Joseph spoke about good and evil.  Gen. 44:4; 50:20.  God used his brothers’ evil for the good of Israel.

After Joshua settled the Israelite in the Promised Land, he warned them to choose good; otherwise, the Lord would use evil to destroy them.  Joshua 23:15.

David complained how Nabal “had paid him back evil for good.”  I Sa, 25:21.

Ahab, king of Israel, complained to Jehoshaphat, the king of Judah, that Micaiah, the prophet, “would prophesy no good concerning me, but evil.”  I Kings 22:18.

Job complained, “Yet when I hoped for good, evil came; when I looked for light, then came darkness.”  Job 30:26.

There are several statements made about good and evil in the Psalms and Proverbs.

We have seen Isaiah’s declaration in the lesson.  See Isa. 5:20; 7:15, 16.

Jeremiah made many comments on this subject. In one, God complained, “My people are fools; they do not know me, they are senseless children; they have no understanding.  They are skilled in doing evil; they know not how to do good.”  Jer. 4:22.

Ezekiel commented, “Then you will remember your evil ways and wicked deeds, and you will loathe yourselves for your sins and detestable practices.”  Ezek. 36:31.

Amos said, “Seek good, not evil that you may live.”  “Hate evil love good.”  Amos 5:14, 15.

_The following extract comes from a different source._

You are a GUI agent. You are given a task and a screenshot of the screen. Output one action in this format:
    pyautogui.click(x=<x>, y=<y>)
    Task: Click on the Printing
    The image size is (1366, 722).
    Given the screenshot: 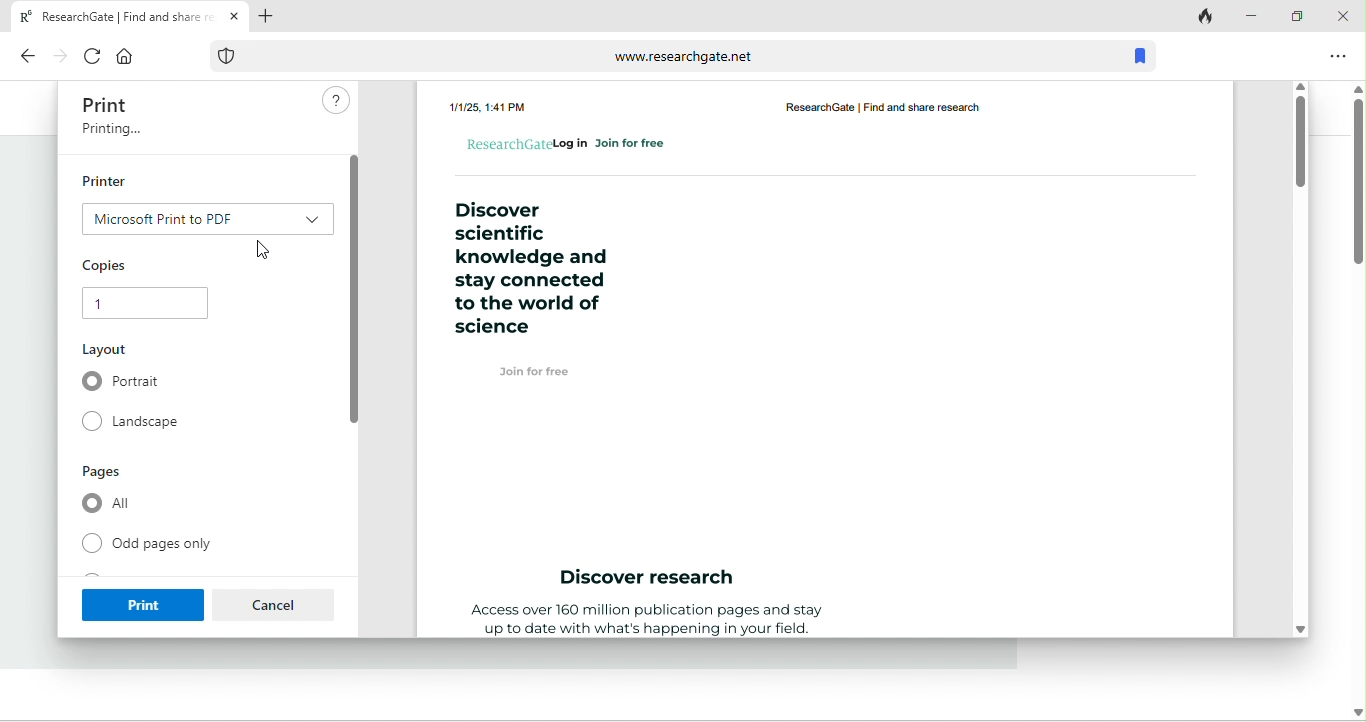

Micah prophesied; “Listen you leaders of Jacob, you rulers of the house of Israel.  Should you not know justice, you who hate good and love evil; … .”  Micah 3:1, 2.

Malachi’s dialogue:  “You have wearied the Lord with your words.  ‘How have we wearied Him?’  By saying, ‘All who do evil is good in the eyes of the Lord.”  Mal. 2:17.

Matthew recorded Jesus’ comments about good and evil in Matt. 5:45; 7:11, 17, 18; 12:34, 35; 20:15.

Paul spoke of good and evil in his letter to the Romans.  See Rom. 3:8; 7:19, 21; 9:11; 12:9; 12:21; 13:3, 4; 14:16.  Finally he wrote, “But I want you to be wise about what is good, and innocent about what is evil.”  16:19.

Peter quoted the Psalmist, “For, whoever would love life and see good days must keep his tongue from deceitful speech.  He must turn from evil and do good; he must seek peace and pursue it.”  I Pet. 3:10, 11.

The foregoing scriptures have been included to impress upon us the importance of this lesson.  Before teachers and preachers tell people they are sinners, we need to explain to them why they are sinners.  We need to educate children about why they will become sinners.  We cannot expect to overcome our sins until we know what is sin, and why we are sinners.  There would have been no need for the Bible being written, if mankind had not become like Deity knowing good and evil (Gen. 3:22).